You've seen FIFOs as elastic buffers and Gray codes as glitch-free counters. Today: the place those two ideas fuse into the most-deployed clock-domain-crossing structure in modern chips — the asynchronous FIFO. Every USB controller, every PCIe endpoint, every audio codec interface has one.

The problem: a write-side clock (say 100 MHz) pushes data into a RAM. A read-side clock (say 75 MHz, totally unrelated phase) pulls it out. Each side needs to know the other side's pointer to compute "full" and "empty" — but reading a multi-bit binary counter across clock domains is fatal. If the write pointer transitions from 0111 → 1000 while the read side samples, you could latch any of 16 values. Full might look like empty.

The trick: convert each pointer to Gray code before crossing. Only one bit changes per increment, so even if the receiver catches the transition mid-flight, it samples either the old value or the new value — never a garbage in-between. Then a two-flop synchronizer on each bit handles metastability, and the receiver converts back to binary (or compares in Gray directly) to compute fill level.

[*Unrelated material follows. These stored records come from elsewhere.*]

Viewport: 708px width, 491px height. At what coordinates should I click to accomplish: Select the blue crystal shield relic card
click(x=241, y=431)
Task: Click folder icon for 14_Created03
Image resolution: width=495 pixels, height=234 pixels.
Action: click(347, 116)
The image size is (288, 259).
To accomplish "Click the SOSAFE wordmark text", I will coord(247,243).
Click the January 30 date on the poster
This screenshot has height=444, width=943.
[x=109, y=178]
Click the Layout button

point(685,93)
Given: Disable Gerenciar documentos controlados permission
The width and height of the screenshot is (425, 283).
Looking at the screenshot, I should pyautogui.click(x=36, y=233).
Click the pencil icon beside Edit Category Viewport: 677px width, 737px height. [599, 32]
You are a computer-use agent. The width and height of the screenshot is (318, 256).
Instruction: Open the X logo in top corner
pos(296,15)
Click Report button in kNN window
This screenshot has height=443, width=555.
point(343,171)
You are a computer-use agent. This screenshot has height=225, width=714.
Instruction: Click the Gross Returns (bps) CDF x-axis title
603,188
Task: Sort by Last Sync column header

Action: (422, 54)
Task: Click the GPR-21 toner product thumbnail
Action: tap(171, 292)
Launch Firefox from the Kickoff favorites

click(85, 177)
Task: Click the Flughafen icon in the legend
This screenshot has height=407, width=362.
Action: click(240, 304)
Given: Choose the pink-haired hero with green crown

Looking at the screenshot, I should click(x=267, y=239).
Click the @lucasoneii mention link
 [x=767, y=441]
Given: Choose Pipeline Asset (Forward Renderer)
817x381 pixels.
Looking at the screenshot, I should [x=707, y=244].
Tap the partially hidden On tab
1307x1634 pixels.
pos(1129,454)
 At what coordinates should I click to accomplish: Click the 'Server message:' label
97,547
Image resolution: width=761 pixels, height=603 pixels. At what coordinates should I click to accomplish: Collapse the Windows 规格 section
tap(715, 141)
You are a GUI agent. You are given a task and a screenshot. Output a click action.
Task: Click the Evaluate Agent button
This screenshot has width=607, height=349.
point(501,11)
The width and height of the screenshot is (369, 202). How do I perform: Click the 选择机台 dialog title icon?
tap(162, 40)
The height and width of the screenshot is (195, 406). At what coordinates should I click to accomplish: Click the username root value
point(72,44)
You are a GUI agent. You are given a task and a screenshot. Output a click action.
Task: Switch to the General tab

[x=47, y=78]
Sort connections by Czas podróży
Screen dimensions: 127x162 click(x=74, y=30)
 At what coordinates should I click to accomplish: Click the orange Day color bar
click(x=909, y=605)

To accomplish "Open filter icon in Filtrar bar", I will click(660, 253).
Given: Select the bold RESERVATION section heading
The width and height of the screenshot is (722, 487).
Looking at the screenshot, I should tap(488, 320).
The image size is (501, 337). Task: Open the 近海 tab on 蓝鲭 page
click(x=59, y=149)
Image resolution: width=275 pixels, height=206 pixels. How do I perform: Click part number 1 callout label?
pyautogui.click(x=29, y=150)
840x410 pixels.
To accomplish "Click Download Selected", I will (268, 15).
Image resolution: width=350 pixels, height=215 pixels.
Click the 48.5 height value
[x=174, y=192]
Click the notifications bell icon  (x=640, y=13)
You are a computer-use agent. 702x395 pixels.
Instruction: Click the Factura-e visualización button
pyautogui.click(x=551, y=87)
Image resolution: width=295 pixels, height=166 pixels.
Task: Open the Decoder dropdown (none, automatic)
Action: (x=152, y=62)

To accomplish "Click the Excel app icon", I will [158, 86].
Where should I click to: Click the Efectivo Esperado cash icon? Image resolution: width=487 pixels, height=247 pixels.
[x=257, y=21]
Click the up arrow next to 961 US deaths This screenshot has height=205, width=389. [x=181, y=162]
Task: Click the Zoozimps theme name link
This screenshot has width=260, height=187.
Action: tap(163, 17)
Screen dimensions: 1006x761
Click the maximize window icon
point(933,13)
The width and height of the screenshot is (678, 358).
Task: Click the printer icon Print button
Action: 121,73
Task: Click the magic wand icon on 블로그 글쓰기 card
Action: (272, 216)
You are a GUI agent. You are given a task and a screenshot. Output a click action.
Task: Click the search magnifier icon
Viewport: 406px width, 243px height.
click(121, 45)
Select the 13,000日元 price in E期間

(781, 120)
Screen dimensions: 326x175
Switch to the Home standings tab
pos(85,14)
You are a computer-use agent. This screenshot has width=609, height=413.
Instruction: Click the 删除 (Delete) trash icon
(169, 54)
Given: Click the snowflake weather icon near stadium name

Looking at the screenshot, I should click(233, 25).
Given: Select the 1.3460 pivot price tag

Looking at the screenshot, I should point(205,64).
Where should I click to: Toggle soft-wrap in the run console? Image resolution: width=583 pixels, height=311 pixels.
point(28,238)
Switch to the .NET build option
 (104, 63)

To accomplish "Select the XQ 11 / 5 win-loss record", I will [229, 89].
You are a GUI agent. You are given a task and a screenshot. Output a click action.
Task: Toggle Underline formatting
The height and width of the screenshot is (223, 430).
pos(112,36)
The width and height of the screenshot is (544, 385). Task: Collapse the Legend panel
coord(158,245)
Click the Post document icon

• Write side: binary write pointer → Gray converter → cross to read clock via 2-FF sync → compare to read pointer → generate full
• Read side: binary read pointer → Gray converter → cross to write clock via 2-FF sync → compare to write pointer → generate empty
• Storage: dual-port RAM, write port on write clock, read port on read clock — no synchronization needed on the data itself because pointers gate access

The classic full-detection rule (Cummings 2002, the canonical paper): FIFO is full when the synchronized read pointer equals the write pointer with the MSB inverted and the second-MSB inverted. That's because for a depth-N FIFO you use an (N+1)-bit pointer — the extra bit distinguishes "full" from "empty" when low bits match. In Gray code, inverting the top two bits is equivalent to adding N in binary.

Latency rule of thumb: worst-case "full" detection lag = 2 write clocks (sync of read pointer) + 1 write clock (compare). So design your FIFO depth to absorb at least 3 × (write_clk / read_clk_ratio) extra words beyond your burst size, or you'll backpressure spuriously.

Real example: the FX3 USB 3.0 controller in a logic analyzer streams 400 MB/s from a 200 MHz capture domain to a 125 MHz USB PHY. Internal async FIFO is 1024 deep × 32 bits, Gray-coded pointers, two-flop synchronizers. Total cross-domain latency: ~30 ns. Without Gray coding, this exact structure would silently corrupt one packet per million transfers.